Toute personne utilisant à son profit ou au profit d’un tiers des données bancaires volées peut désormais se rendre coupable de violation du secret bancaire, même si elle est extérieure à l’établissement concerné et même si elle n’exerce aucune fonction dans le domaine bancaire. L’intention initiale était de punir plus sévèrement les personnes qui retiraient des bénéfices de la vente de données bancaires obtenues illégalement. Mais les débats aux chambres fédérales ont montré que les parlementaires admettaient que l’article 47 de la loi sur les banques puisse également s’appliquer, à l’avenir, à des journalistes publiant de telles données.

Compris ainsi, l’article 47 de la loi sur les banques fait peser une menace inadmissible sur la liberté de l’information. « Dès lors que les informations révélées par la fuite de données bancaires sont véridiques et contribuent à un débat d’intérêt général, leur publication par les médias est protégée par la liberté de la presse, garantie aussi bien par la Constitution fédérale que par la Convention européenne des droits de l’homme », souligne Denis Masmejan, secrétaire général de RSF Suisse.

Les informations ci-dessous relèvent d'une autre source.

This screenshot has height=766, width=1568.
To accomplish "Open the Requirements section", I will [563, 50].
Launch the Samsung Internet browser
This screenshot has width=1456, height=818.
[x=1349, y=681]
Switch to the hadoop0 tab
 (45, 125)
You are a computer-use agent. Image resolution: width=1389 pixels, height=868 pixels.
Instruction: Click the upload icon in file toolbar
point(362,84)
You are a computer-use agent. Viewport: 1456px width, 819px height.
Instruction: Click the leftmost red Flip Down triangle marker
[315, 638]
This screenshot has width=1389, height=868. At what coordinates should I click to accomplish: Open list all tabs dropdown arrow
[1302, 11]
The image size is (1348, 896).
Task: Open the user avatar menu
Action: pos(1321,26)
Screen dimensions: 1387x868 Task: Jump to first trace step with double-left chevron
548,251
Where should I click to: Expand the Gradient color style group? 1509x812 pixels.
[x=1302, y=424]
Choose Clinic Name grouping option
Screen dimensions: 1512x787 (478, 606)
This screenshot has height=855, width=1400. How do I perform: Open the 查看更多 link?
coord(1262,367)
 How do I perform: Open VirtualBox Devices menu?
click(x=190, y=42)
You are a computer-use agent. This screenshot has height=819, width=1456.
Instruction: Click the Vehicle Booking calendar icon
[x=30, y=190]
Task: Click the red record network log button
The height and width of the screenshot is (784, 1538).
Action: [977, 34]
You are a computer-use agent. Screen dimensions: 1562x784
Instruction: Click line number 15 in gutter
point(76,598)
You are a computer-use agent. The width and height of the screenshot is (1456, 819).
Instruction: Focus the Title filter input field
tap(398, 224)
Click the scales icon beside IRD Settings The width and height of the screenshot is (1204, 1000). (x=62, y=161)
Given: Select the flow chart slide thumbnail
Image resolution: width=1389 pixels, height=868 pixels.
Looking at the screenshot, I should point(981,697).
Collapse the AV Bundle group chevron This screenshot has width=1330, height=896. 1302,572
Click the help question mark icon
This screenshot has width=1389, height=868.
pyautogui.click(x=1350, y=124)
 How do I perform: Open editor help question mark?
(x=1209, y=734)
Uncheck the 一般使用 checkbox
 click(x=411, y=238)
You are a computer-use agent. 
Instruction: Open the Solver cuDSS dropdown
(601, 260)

La jurisprudence en matière de liberté de la presse admet en effet que le seul fait qu’une information provienne d’une source illégale ne suffit pas à justifier la poursuite et la condamnation du journaliste qui l’a publiée. S’agissant d’informations révélées par les médias dans le respect des règles professionnelles et contribuant à un débat d’intérêt général, la Cour européenne des droits de l’homme ne tolère que peu d’exceptions à la liberté de la presse. Il faut que les raisons qui s’opposeraient à une publication revêtent une importance toute particulière, ce qui n’est, aux yeux de RSF Suisse, pas le cas ici.

Si des poursuites devaient être engagées sur la base de la loi sur les banques contre des journalistes ayant participé à ces révélations, elles constitueraient donc une violation grave de la liberté de la presse. Il n’est pas acceptable que la Suisse laisse perdurer un tel régime juridique, indigne d’une démocratie respectueuse de la liberté d’informer. RSF Suisse souhaite donc que les autorités judiciaires helvétiques prennent la mesure de cet enjeu et s’abstiennent de toute poursuite contre des journalistes. Notre organisation appelle également le Conseil fédéral et le Parlement à modifier l’article 47 afin d’exclure la publication par les médias d’informations véridiques et d’intérêt général de l’application de cette disposition.